Why this is a problem
Rowe calls the decline in male participation in the workforce “the most chilling metric of all” since it’s “an indication of what's to come.”
Reduced labor force participation has already taken its toll on lower-paying industries — the leisure and hospitality sector has seen the highest quit rate since July 2021, and retail isn’t far behind, reports the Chamber of Commerce.
And durable goods manufacturing, wholesale and retail trade and education and health services are contending with a shortage of skilled workers.
This puts
more pressure on the remaining employees, who may be dealing with longer hours, tougher responsibilities and burnout.

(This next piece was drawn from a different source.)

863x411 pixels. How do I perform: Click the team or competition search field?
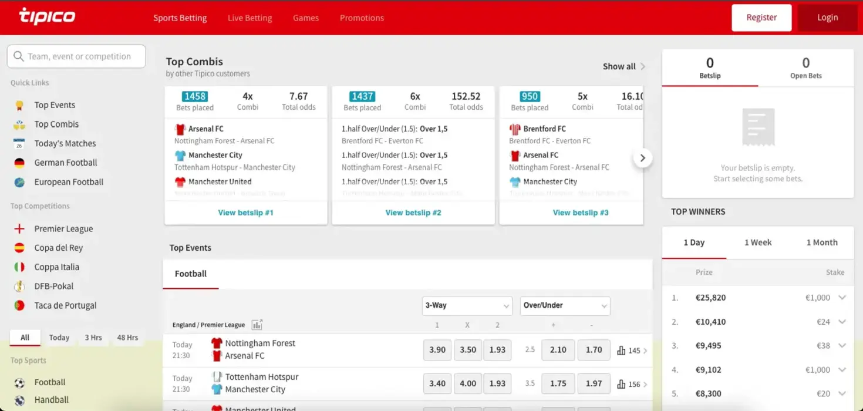(x=76, y=56)
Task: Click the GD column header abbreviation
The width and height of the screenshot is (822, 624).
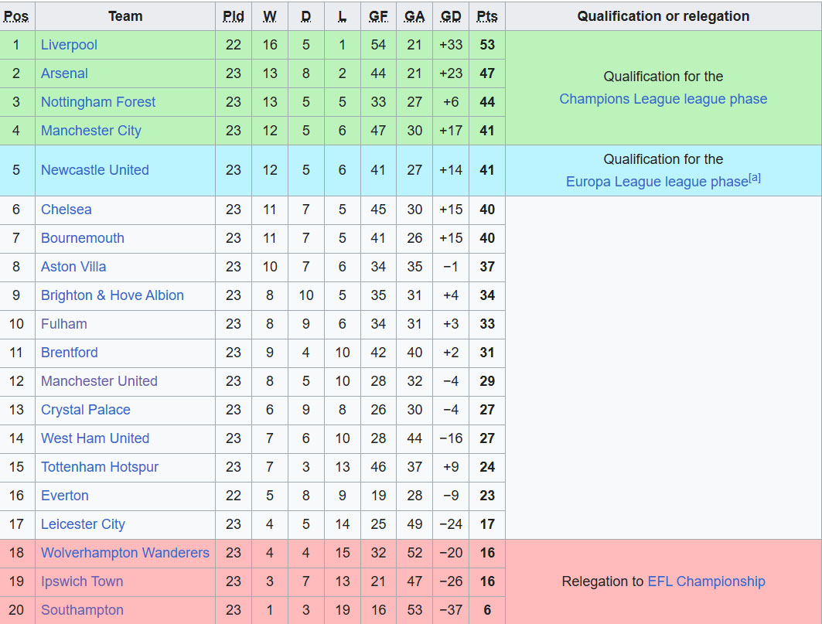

“Running your workers like this — asking them to do 20%, 30% more because you’re short staffed — it’s very much a short-term strategy. You’re going to keep losing people,” Paige Ouimet, a professor at the University of North Carolina’s Kenan-Flagler Business School, told The Washington Post.
Some employers, like restaurants and airlines, are reportedly offering higher wages, although economists say this could be contributing toward inflation — since higher labor costs can drive up prices.
“The U.S. labor shortage will probably have to be solved by some combination of immigration, automation and recession,” writes Eberstadt in an op-ed for The Washington Post, but adds this is “far from likely to reduce popular angst and discontent.”